O’Brien tells media here that Hyundai’s fleet sales have slumped more than 29% in first-half 2017 vs. year-ago, while retail sales increased 1.3% for the first six months of this year compared with the first six months of 2016.

When asked if Hyundai is working to cut car production, O’Brien says he has nothing to announce. But inventory and production data suggest it is somewhat.

Hyundai had a 70 days’ supply of both the domestically built Sonata and the imported (hybrid, plug-in hybrid) Sonata in June, up from 51 in June 2016 but below the industry average of 75 days for cars at the end of last month.

Sonata builds were down 13.9% in the U.S. through May, the most recently available production data.

O’Brien cites Hyundai’s production flexibility as key going forward, noting it also builds the Elantra and Santa Fe Sport CUV at the Sonata’s U.S. production source, Hyundai’s Montgomery, AL, plant.

While Santa Fe production added 28,049 units through May in Alabama, it couldn’t fully offset the Sonata’s decline, nor the Elantra’s 26.2% drop, as total plant output fell 3% to 158,400 units.

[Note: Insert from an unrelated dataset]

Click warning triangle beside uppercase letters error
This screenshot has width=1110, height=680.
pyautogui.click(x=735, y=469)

“We’ll be looking at doing more of those kinds of plant arrangements in the future, where we can maintain a similar plant volume, which keeps the plant running most efficiently, but allows for changes in market conditions more quickly,” O’Brien says.

When asked if there is a standoff of sorts going on between Hyundai and its rental-car customers, O’Brien says he has “not heard of any debate going on,” but says eventually they will need to replenish their models.

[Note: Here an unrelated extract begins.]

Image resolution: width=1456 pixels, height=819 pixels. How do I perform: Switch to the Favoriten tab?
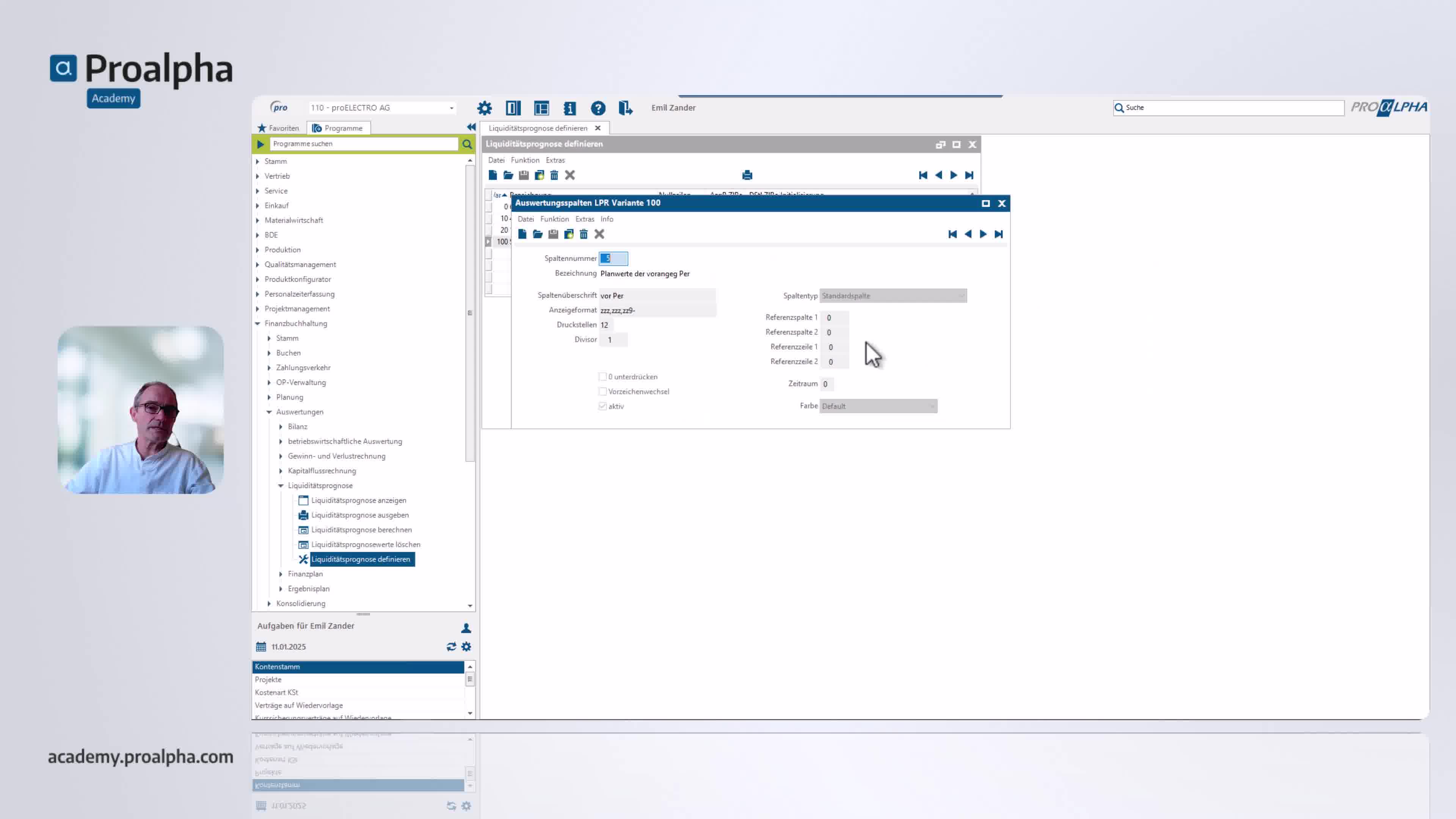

“I think there’s a consistent ebb-and-flow, back-and-forth of how long fleet companies maintain their fleets before they turn them and how frequently they wish to turn them. They’re obviously working their side and we work our side. I don’t know if there’s conflict of any kind."

O'Brien says a Hyundai-brand goal is to raise total retail sales in the second-half of the year, to offset the first-half fleet-precipitated decline. While its car sales are slumping, Hyundai's Tucson small CUV is in high demand, posting a 21.2% first-half gain.